Instead of focusing on jobs at firms such as Cray, TTM Technologies and HTI, Hendrickson said more nanotechnology careers these days are found at, among others, Nestlé, ConAgra, Silver Spring Foods, McCain Foods, Jack Links, Grassland Dairy, Ellsworth Creamery, Bush Brothers and even pet food manufacturers.

Food safety is one of three emphases the retooled nanotechnology program will have when it is scheduled to debut next fall.

“We think the new approach we will offer will give students opportunities in many different areas,” said Ellen Kirking, CVTC’s vice president of education.

As part of the revamped program, students could spend their second year learning about nano-engineering in the electronics and biotech fields or take the manufacturing engineering tract to learn quality improvement for metals, plastics and assembly processes.

At its highest, the current nanotechnology program had 28 students enrolled and about 100 have graduated from it since it began in 2005. Enrollment was suspended in January 2011, but 13 students are still finishing the current version of the program before the revamped one begins next fall.

Hendrickson estimates about 60 percent of the current curriculum will be part of the next version of the program.

The college updates its offerings every year to meet job demands, and nanotechnology is not the only program going through changes, CVTC officials said. For instance, while enrollment had been strong, CVTC’s hotel and restaurant management program is being discontinued so the college can shift resources toward culinary arts, Kirking said.

There’s a higher local demand for students educated in the culinary arts and food preparation, she said, noting CVTC is in the process of developing curriculum and writing a budget, and it still needs to get state approval for a culinary arts program. The earliest it would begin would be fall 2013, Kirking said.

• **What the exercise asks**:
The passage on CVTC's nanotechnology program names companies where more nanotechnology careers are found these days. List each of those companies by name.

• **Recorded information**:

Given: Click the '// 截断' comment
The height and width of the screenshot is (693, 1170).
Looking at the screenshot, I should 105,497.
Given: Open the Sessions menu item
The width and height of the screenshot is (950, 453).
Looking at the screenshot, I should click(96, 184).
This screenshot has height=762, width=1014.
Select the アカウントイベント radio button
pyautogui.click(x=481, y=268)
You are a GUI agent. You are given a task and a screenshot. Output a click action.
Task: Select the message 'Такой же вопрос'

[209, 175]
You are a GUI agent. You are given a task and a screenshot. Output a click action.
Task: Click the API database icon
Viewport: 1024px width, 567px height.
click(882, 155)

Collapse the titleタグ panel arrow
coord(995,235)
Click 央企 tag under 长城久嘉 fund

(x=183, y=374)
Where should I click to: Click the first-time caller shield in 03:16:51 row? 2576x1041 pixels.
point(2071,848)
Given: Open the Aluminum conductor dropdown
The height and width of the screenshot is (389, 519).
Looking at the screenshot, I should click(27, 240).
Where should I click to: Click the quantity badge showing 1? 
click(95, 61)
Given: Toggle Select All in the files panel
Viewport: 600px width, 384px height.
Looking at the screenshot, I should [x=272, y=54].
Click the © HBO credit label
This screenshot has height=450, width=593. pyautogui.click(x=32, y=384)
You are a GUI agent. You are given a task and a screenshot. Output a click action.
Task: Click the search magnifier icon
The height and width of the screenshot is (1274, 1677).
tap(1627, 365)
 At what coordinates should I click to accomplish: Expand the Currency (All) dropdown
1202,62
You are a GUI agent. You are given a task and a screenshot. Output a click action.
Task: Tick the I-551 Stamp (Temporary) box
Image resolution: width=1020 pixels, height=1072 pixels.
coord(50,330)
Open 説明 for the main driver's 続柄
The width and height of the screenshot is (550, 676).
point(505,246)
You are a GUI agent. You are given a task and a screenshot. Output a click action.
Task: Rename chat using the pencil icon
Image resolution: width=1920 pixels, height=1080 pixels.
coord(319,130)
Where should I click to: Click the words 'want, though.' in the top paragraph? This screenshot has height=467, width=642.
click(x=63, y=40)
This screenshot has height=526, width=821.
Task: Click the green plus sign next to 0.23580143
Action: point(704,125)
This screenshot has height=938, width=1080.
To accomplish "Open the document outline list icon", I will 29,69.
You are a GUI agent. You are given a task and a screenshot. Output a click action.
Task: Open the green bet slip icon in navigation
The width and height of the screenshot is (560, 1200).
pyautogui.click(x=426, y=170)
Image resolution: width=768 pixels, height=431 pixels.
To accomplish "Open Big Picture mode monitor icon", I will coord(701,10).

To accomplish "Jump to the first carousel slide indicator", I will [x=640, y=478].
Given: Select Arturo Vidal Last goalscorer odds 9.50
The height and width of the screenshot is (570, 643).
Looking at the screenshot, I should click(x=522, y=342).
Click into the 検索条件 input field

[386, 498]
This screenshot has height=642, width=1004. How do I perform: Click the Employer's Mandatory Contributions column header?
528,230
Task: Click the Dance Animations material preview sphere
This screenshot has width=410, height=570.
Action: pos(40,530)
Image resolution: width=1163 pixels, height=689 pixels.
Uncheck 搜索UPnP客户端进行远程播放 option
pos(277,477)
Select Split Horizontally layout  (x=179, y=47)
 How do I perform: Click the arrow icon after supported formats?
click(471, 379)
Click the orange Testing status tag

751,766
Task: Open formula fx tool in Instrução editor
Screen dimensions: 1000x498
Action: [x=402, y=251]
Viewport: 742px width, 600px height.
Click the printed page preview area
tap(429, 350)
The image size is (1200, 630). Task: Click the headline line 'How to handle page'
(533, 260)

• **Answer space**:
- Nestlé
- ConAgra
- Silver Spring Foods
- McCain Foods
- Jack Links
- Grassland Dairy
- Ellsworth Creamery
- Bush Brothers